ASSIGNMENT:
Among the lines below, restate word for word only those from the line with "Screen dimensions: 800x443" through the line with "the Save icon", with both end lines kept.
::::
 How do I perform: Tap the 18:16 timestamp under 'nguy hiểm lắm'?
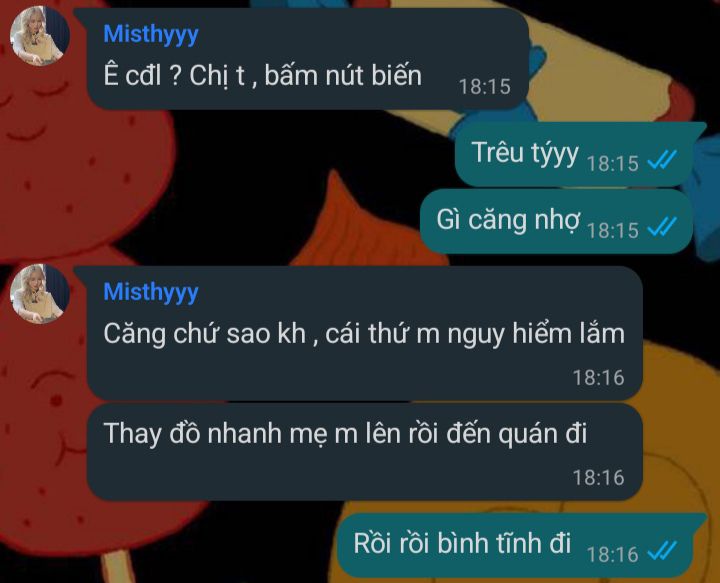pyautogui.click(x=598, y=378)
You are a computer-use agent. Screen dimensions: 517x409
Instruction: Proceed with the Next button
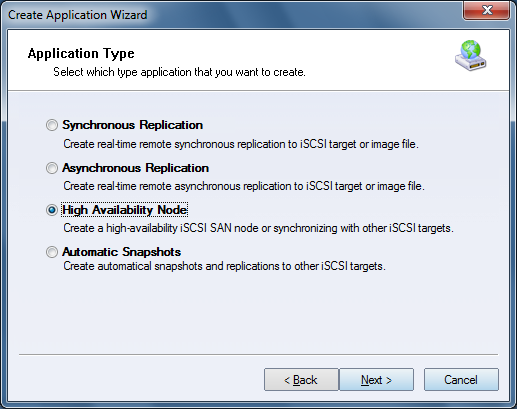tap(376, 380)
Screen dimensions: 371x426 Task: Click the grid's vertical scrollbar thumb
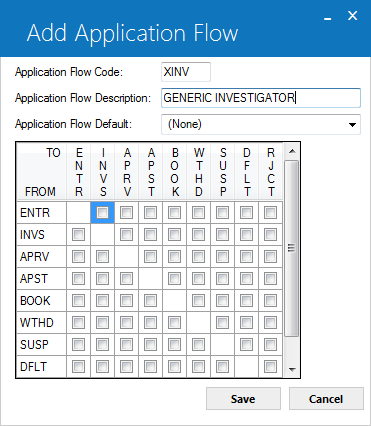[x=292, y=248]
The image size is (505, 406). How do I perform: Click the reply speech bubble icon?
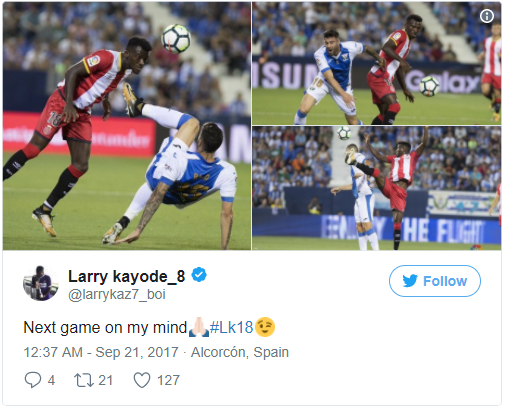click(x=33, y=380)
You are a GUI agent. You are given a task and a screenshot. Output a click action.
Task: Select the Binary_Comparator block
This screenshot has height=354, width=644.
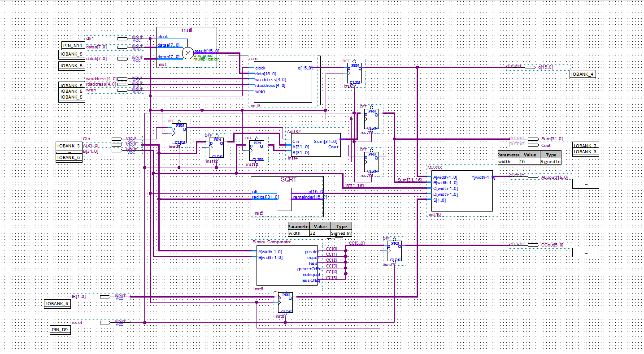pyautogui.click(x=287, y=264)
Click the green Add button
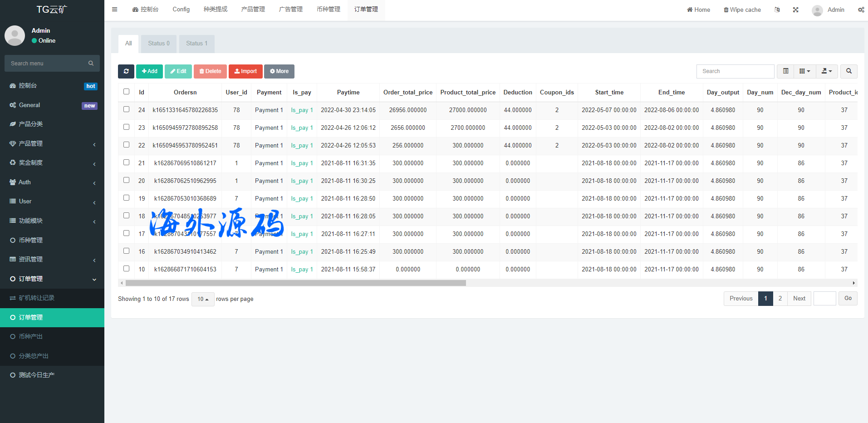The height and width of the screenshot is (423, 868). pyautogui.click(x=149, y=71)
::::
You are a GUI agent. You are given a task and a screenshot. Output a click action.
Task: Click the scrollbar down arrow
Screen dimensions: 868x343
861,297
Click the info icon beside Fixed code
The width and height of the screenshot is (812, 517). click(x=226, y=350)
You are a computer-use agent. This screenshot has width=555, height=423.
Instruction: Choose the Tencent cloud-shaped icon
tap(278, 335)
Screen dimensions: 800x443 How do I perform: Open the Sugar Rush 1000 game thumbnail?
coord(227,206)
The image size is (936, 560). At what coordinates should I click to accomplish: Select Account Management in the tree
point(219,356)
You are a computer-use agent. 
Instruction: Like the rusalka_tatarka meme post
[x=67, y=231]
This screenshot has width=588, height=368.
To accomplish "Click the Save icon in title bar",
::::
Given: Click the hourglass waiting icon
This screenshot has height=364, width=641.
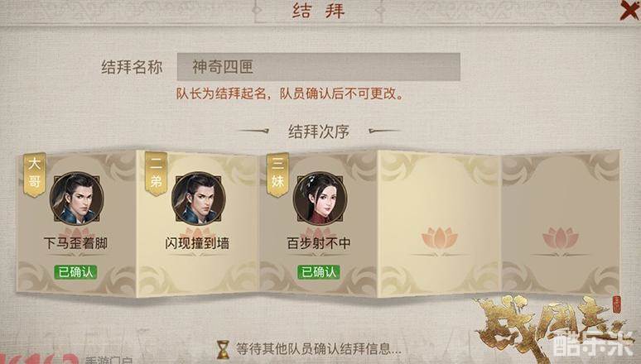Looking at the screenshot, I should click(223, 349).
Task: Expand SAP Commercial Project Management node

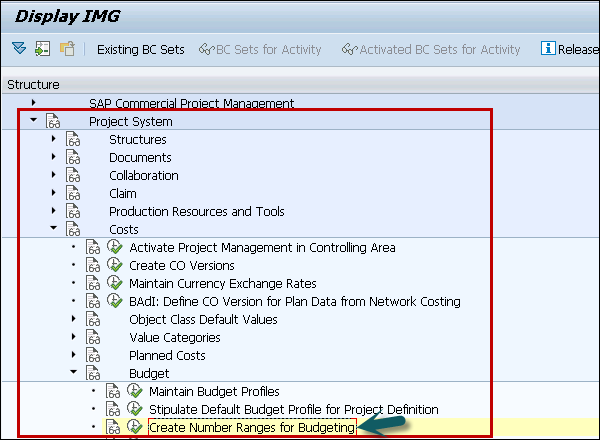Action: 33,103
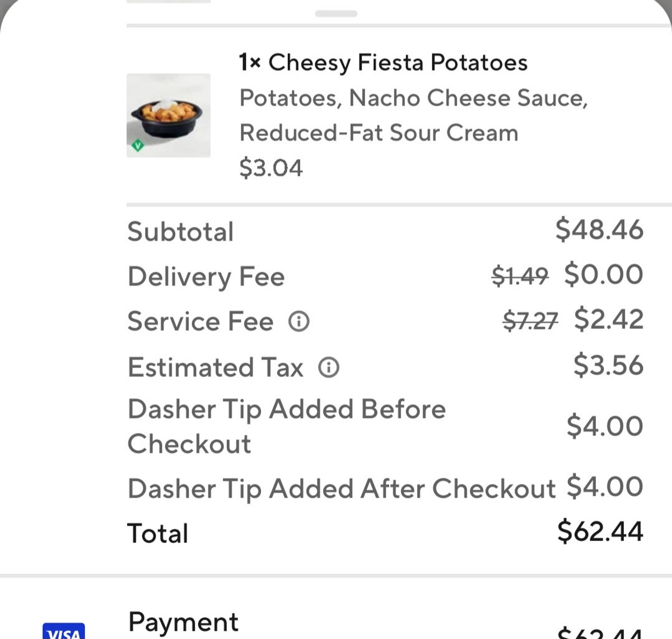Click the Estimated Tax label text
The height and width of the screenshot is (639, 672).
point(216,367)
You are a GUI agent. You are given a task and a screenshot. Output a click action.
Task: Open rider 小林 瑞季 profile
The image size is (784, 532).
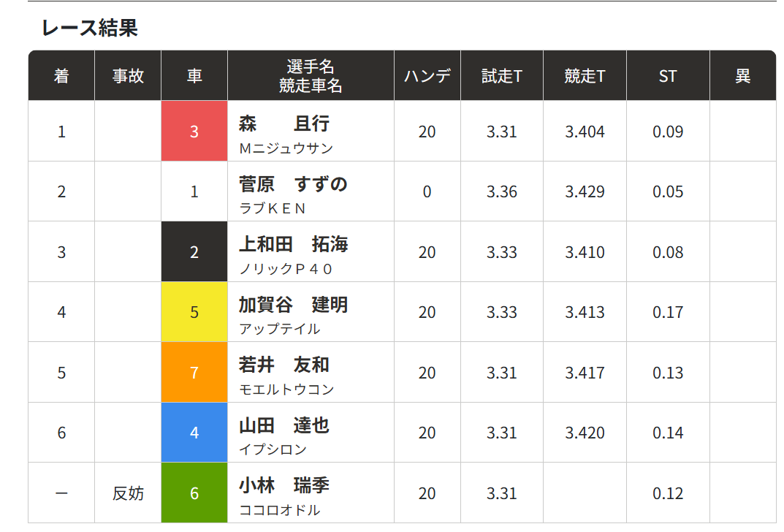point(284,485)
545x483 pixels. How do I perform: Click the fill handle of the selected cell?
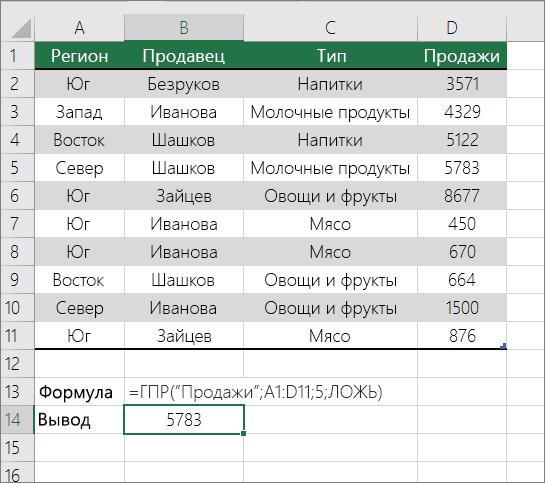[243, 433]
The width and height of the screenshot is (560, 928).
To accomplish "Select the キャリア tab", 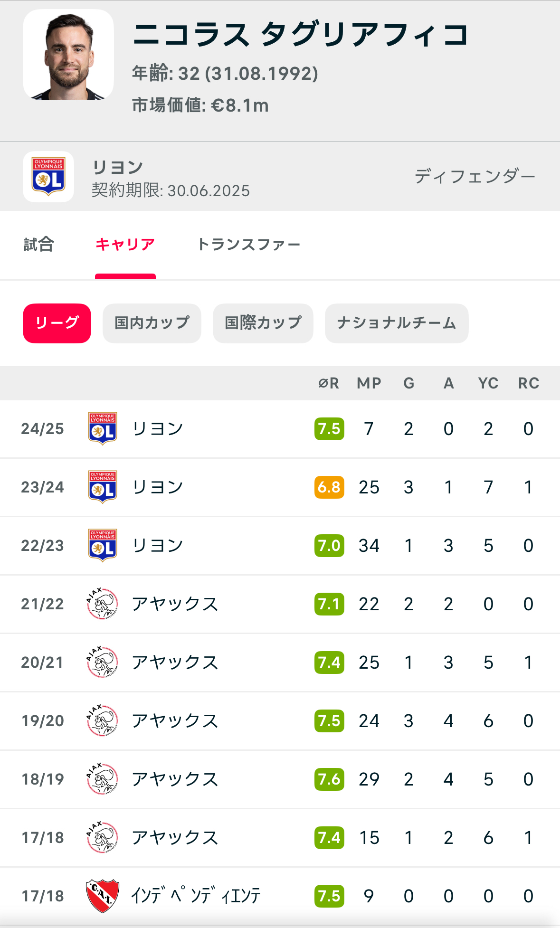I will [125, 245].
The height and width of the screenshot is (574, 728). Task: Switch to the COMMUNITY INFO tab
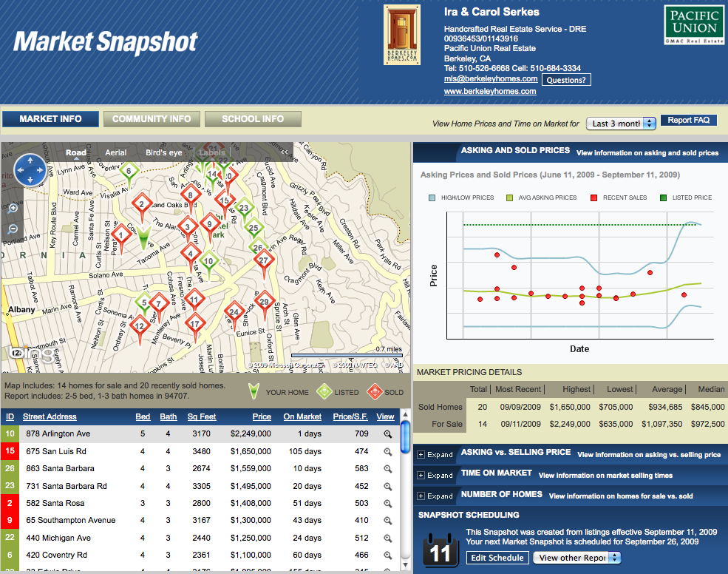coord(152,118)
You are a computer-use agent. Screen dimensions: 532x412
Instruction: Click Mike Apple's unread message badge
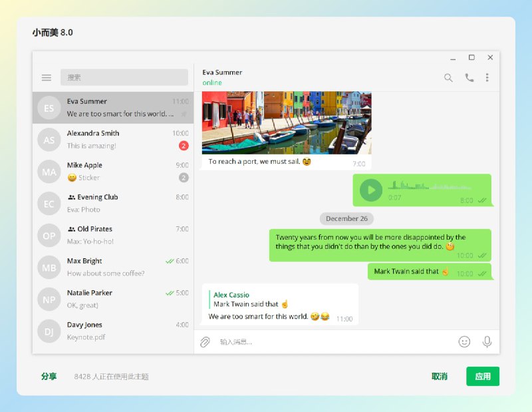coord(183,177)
::::
SOLUTION FOR THIS EXERCISE:
Screen dimensions: 800x443 How do I perform: Open the Sugar Rush 1000 game thumbnail?
coord(227,206)
The image size is (936, 560). At what coordinates should I click to accomplish: Select Account Management in the tree
point(219,356)
You are a computer-use agent. 
Instruction: Like the rusalka_tatarka meme post
[x=67, y=231]
This screenshot has width=588, height=368.
To accomplish "Click the Save icon in title bar",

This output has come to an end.